Comparison of GATA3 mutant and GATA3 wild type isogenic MCF-7 and CAMA1 breast cancer cell lines

The GATA3 transcription factor is one of the most frequently mutated genes in breast cancer. Heterozygous mutations, largely frameshifting, are seen in 15% of estrogen receptor positive breast cancers, the subtype in which these mutations are almost exclusively found. Mouse studies have shown that Gata3 is critical for breast development and that GATA3 gene dosage affects breast tumor progression. Human patient data have shown that high Gata3 expression, a feature of luminal subtype breast cancers, is associated with a better prognosis. Although the frequency of GATA3 mutation suggests an important role in breast cancer development or progression, there is little understanding of how mutations in GATA3 affect its function in luminal breast epithelial cells and what gene expression changes result as a consequence of the mutations. Here, using gene editing, we have created two sets of isogenic human luminal breast cancer cell lines with and without a truncating GATA3 mutation. GATA3 mutation enhanced tumor growth in vivo but did not affect sensitivity to clinically used hormonal therapies or chemotherapeutic agents. We identified genes upregulated and downregulated in GATA3 mutant cells, a subset of which was concordantly differentially expressed in GATA3 mutant primary luminal breast cancers.

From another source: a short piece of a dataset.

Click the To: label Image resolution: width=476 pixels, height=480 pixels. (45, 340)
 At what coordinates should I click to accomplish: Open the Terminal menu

Addback of mutant GATA3 recapitulated mutation-specific gene expression changes and enhanced soft agar colony formation, suggesting a gain of function for the mutant protein. Parental MCF-7 cells with endogenous heterozygous GATA3 D336fs*17 mutation are compared to two independently derived gene-edited GATA3 wild type clones. Biological replicates (independent cultures and RNA preparations) were run and array analysis was performed on two separate occasions using independent samples from these three cell lines. A separate comparison was performed between CAMA1 breast cancer cells and a single gene-edited clone with knock-in of the GATA3 D336fs*17 mutation on a single allele. Single replicates were compared for these CAMA1 and GATA3 mutant samples.